Zatracanie wartości to norma , jest już tak przyjęte i ominę dalsza produkcje na ten temat
Natomiast w tym wszystkim pojawiają się ludzie którzy robią tandetę,nie posiadają wystraszającej wiedzy a sami chcą ja przekazywać w nieadekwatny sposób. No cóż bywa i tak.
Przecież tego też nie zmienię!!!
Co jeszcze hmmm…kraj i polski naród to do tego ludzie kierujący się zazdrością i fałszywością.
fajnie co nie?
jak kogoś nie stać na dany sprzęt to warto temu komuś napisac i go dobic .że i tak cie nie stać więc po co o niego wogule pytasz.

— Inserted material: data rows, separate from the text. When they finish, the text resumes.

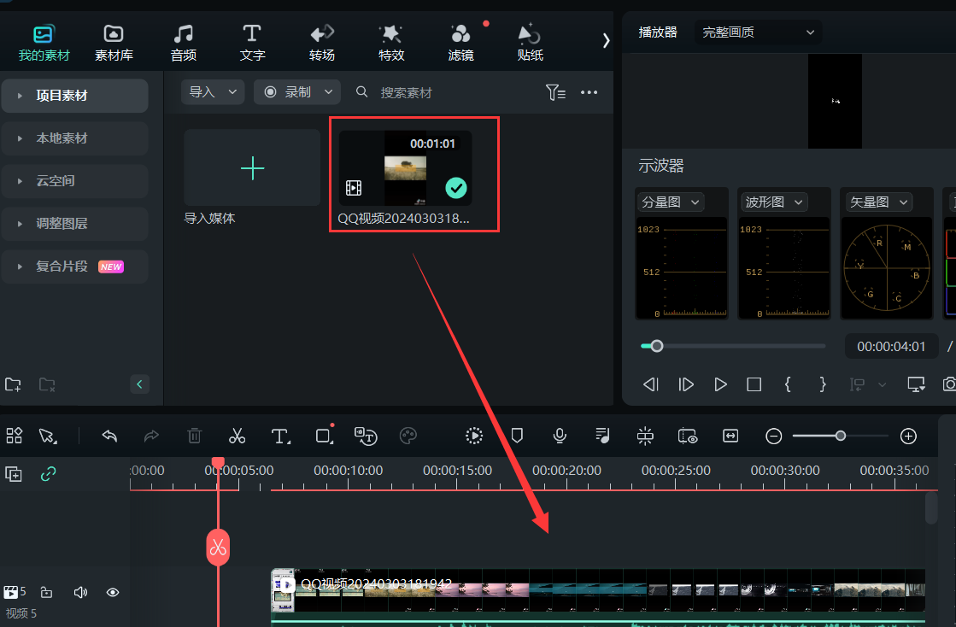Screen dimensions: 956x627
Task: Click the undo arrow
Action: coord(109,436)
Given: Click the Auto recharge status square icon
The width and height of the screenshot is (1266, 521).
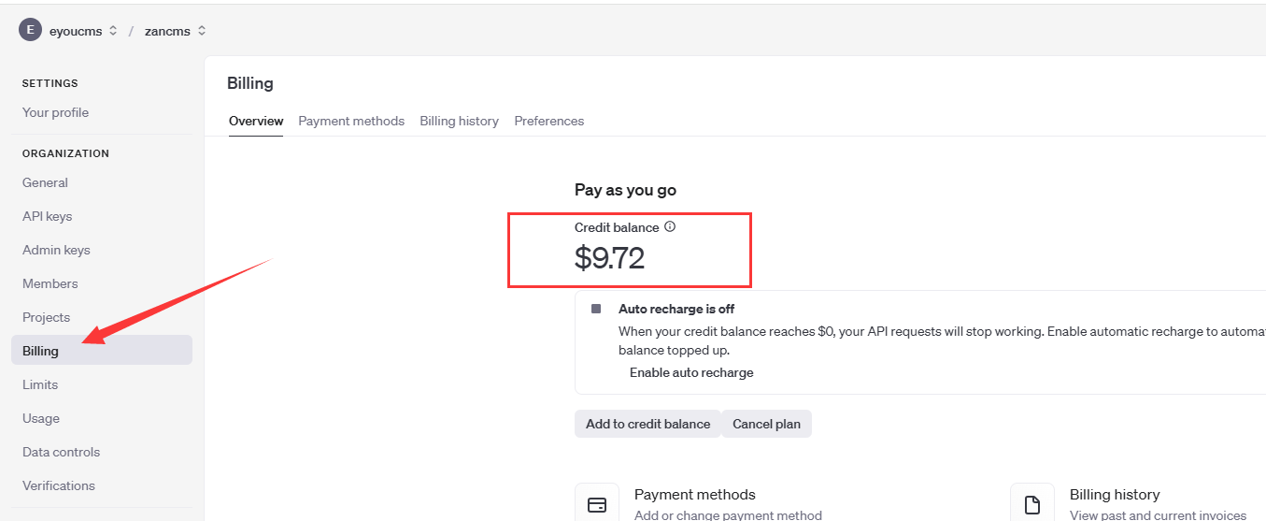Looking at the screenshot, I should [x=596, y=309].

Lub każdy wszytko miał ale już nie ma bo to i tak tandeta i nie warto wydawać kasy.ha
I tu wchodzę Ja(mędrzec ze wschodu) ze swoim dziwacznym zezgredziałym pogladem.że nikt nigdy nie wie w jaki sposób to dane urządzenie ma być wykorzystane.

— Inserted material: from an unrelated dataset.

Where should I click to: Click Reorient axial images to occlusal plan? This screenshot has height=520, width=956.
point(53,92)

Np stopa , jednej osobie sie nie podoba w tym automacie perkusyjnym ,a drugiemu lezy idelanie.wpasowuje sie w mix.i wogule wymiata.
Są rożne spojrzenia na jedna rzecz.wiec w sumie nie wiem po co radzić lub odradzać jak nie zna się czyichś .preferencji….jasne co innego jak znamy kogoś dobrze i wiemy czego oczekuje,
to można powiedzieć ze morze się nie sprawdzić to w danym gatunku czy jego setupie lub ze warto iść przetestować sprzęt w sklepie i samemu stwierdzić czy coś jest dla nas dobre.
Do listy moich narzekań dołączę jeszcze wideo tutoriale ,kursy wszelkiej maści itd.itp.nagrane przez amatorów bez wiedzy
Można pokazać podstawy.zastosowanie procesorów itd.ale pamiętajmy że nie ma złotych rad które sprawdza się na każdym werblu czy stopie dlatego sa też pewne przedziały bo mamy możliwość kreowania rożnego rodzaju brzmienia co przekłada się na rożne zastosowania w mixie
Złota rada dla każdego kto jest zbyt nerwowy to nie czytanie tego bloga ,bo zarówno ten jak i inne posty , następne i wcześniejsze mają swój specyficzny wydźwięk.
Zaznaczyłem to chyba już w pierwszym felietonie.
Ogulnie list do mikolaja jest dlugi ,ale bylem niegrzeczny i prezentu nie dostanę. a szkoda
To samo tyczy się rożnego rodzaju tak zwanych versus-ów.
Nie jestem ślepo zapatrzony w świat analogowy, mam rozum ale mam tez własny świat i zawsze będzie gadka typu analog vs digital
Tak.
Sam korzystam z narzędzi eq czy compressor w Logicu wiec to już pokazuje jakim jestem hipokrytą bo tylko analog i analog.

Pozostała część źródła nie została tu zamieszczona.